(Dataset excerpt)
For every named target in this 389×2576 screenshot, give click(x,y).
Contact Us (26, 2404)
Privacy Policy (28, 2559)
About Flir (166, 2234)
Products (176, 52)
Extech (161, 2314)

→ **GIVEN REQUEST**
Rewrite every line of the listing above, requests included, and add 131 to each number in the answer coordinates.

→ **CORRECT RESPONSE**
For every named target in this 389×2576 screenshot, give click(x,y).
Contact Us (157, 2535)
Privacy Policy (159, 2690)
About Flir (297, 2365)
Products (307, 183)
Extech (292, 2445)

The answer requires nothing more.